Em sua tramitação, a proposta legislativa acabou ganhando um artigo que não tinha relação com seu assunto original, artifício que é chamado de “jabuti” no meio político.

Aprovado, o texto emplacou a orientação de que a doação oficial de bens em ano eleitoral é permitida desde que acompanhada de encargos aplicados aos beneficiados.
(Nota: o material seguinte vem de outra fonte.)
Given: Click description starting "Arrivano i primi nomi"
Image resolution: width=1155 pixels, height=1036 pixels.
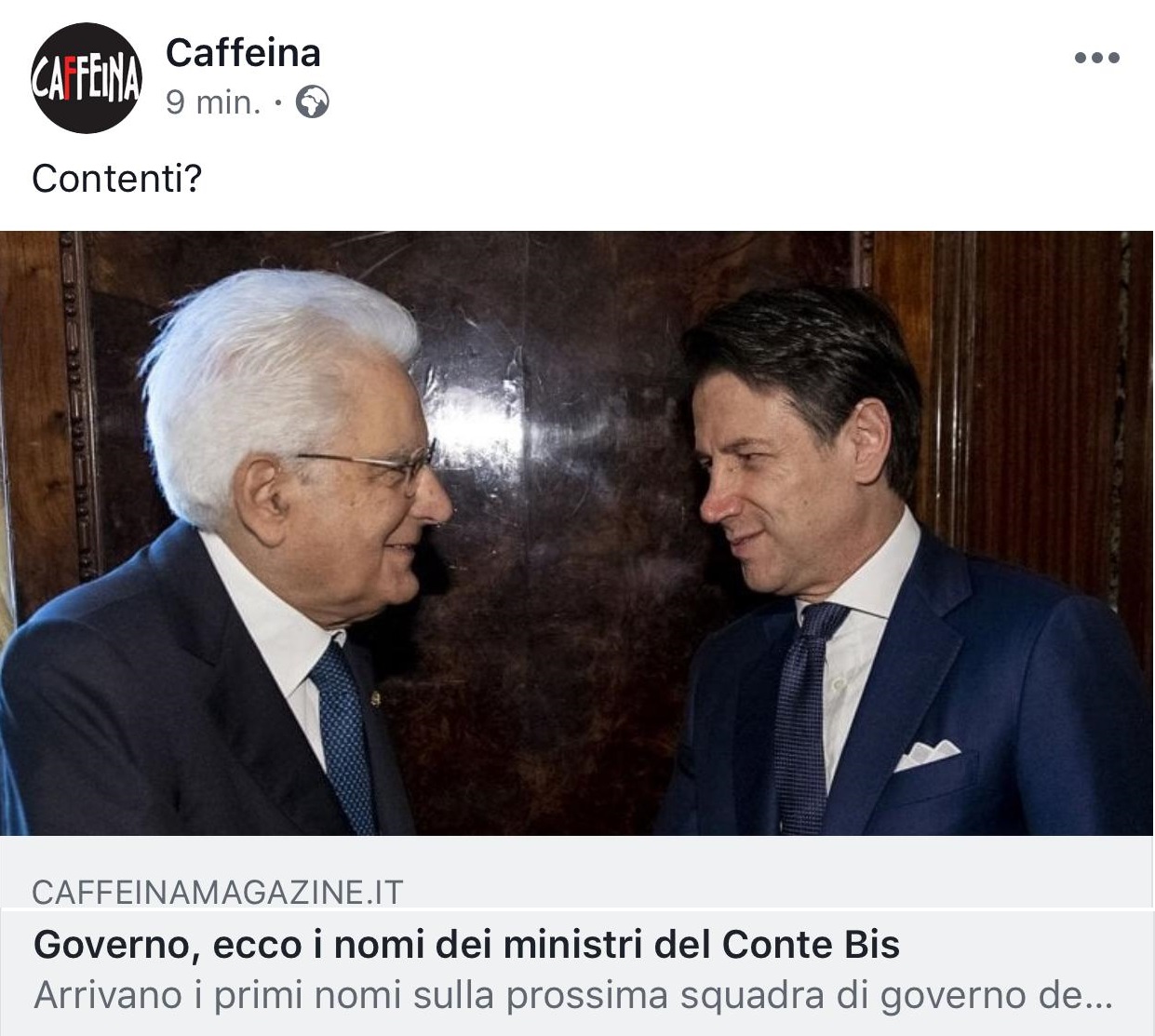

Isso, em tese, afastaria a gratuidade das distribuições.

O “jabuti” foi proposto pelo deputado federal Carlos Gaguim (União Brasil-TO), ex-vice-líder do governo Bolsonaro na Câmara, e passou a compor a lei federal 14.435 de 2022, que entrou em vigor em agosto daquele ano.

Após a sanção de Bolsonaro, o partido Rede Sustentabilidade apresentou ação ao STF para pedir que o artigo relativo às distribuições fosse considerado inconstitucional.

“Trata-se, a rigor, de um benefício indevido dado a quem está de plantão no poder, que poderá se utilizar da máquina pública para fazer doações com caráter puramente eleitoreiro”, segundo a petição do partido.

Na prática, para se aproveitar da brecha jurídica, a Codevasf passou a estabelecer espécies de “encargos” na documentação das doações.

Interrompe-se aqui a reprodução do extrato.